Overbey’s story began in April 2012 when she contacted police to report a burglary at her home. She said police responded by assaulting her and Tasering her twice. She suffered a black eye and other bruises.
Overbey sued the city and its police department, which settled two years later for $63,000.
As with 95 percent of cases the city settles, the settlement contained a non-disparagement clause, which stated that if Overbey violated it she would have to repay half of the money to the city.
Before Overbey received her settlement, the Baltimore Sun published an article on the lawsuit, including her mug shot photo and the settlement amount.
Overbey became upset after reading the Sun story and reader comments and responded to them.
The city claimed her comments violated the agreement’s limitation on public statements and withheld payment of one-half of the $63,000, sending Overbey a check for $31,500.
Overbey and the Baltimore Brew, an online news outlet, sued Baltimore in June this year, alleging a First Amendment violation and breach of agreement.
In it motion to dismiss, the city said Baltimore Brew does not have standing to bring a lawsuit that would invalidate the nondisclosure clause, because it has no right to information to a settlement to which it is not a party.
The news site said it has reported on BPD lawsuits and settlements involving allegations of police brutality since the summer of 2011 and that to report these stories it relies on public documents. It but argued that these documents are one-sided and incomplete without the plaintiffs’ versions of the facts.

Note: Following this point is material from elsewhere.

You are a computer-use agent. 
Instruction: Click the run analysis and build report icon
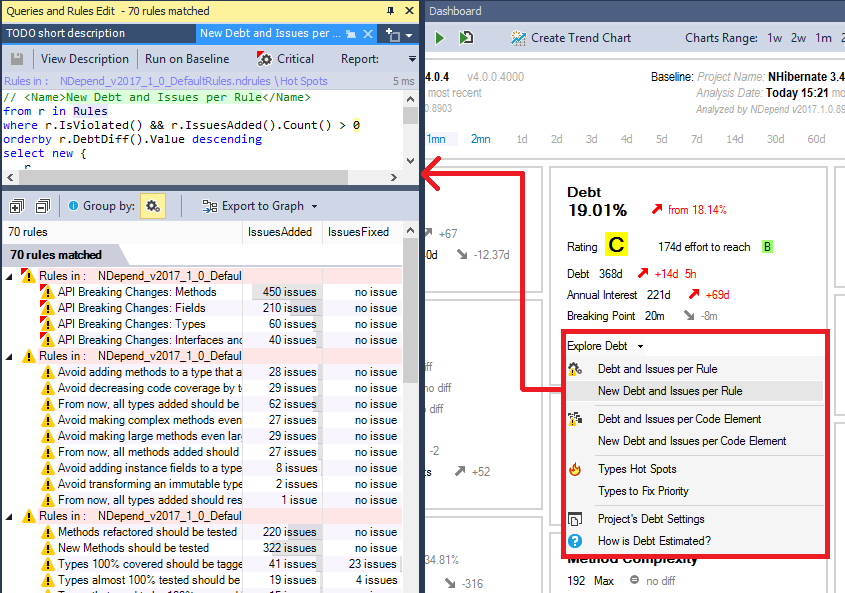pos(466,38)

Gardis disagreed. He accepted the city’s argument that the press’s First Amendment right does not override a contract to which it was not a party.
The Baltimore Brew did not respond to a request for comment.

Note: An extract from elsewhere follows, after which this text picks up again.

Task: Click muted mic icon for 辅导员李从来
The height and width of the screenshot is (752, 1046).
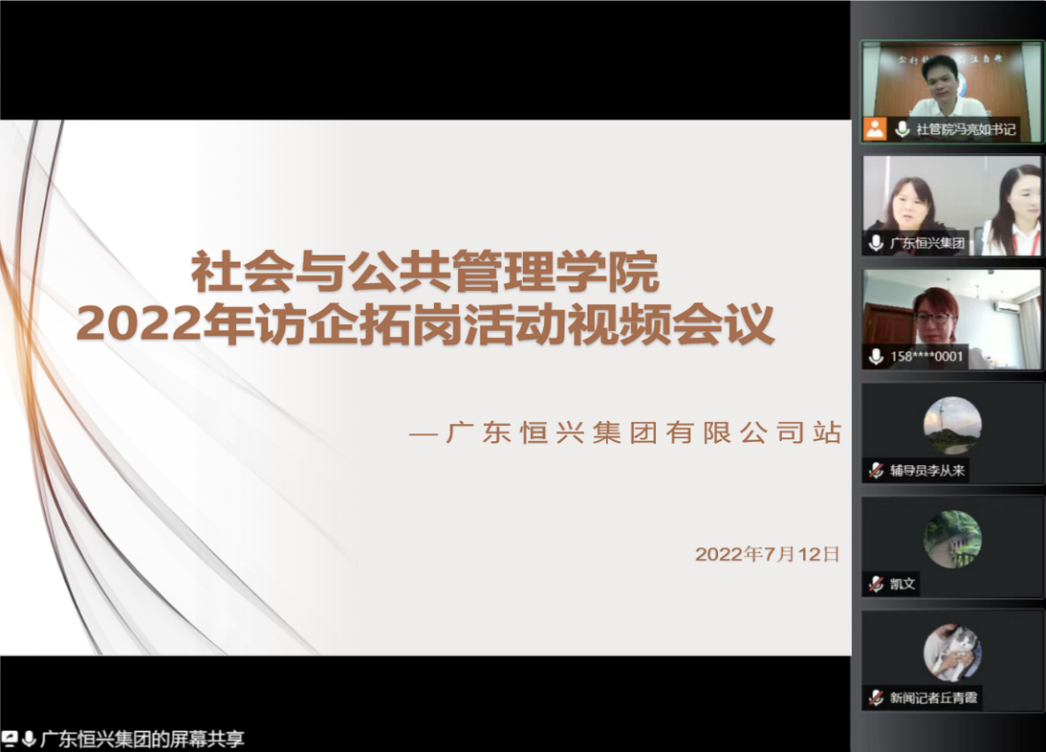Action: coord(876,471)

The Baltimore Police Department is under a consent decree with the Department of Justice mandating sweeping police reforms. The oversight resulted from of an investigation that found widespread unconstitutional and discriminatory policing, particularly in poor, predominantly black neighborhoods.
According to Overbey’s amended complaint, the City of Baltimore paid more than $33.4 million in police brutality cases from 2009 to 2017. About 95 percent of these settlements contain a non-disparagement clause.
Included in the $33 million is the more than $6 million paid to the family of Freddie Gray, who died from a spinal cord injury he suffered while being transported. His death ignited a day of rioting in April 2015.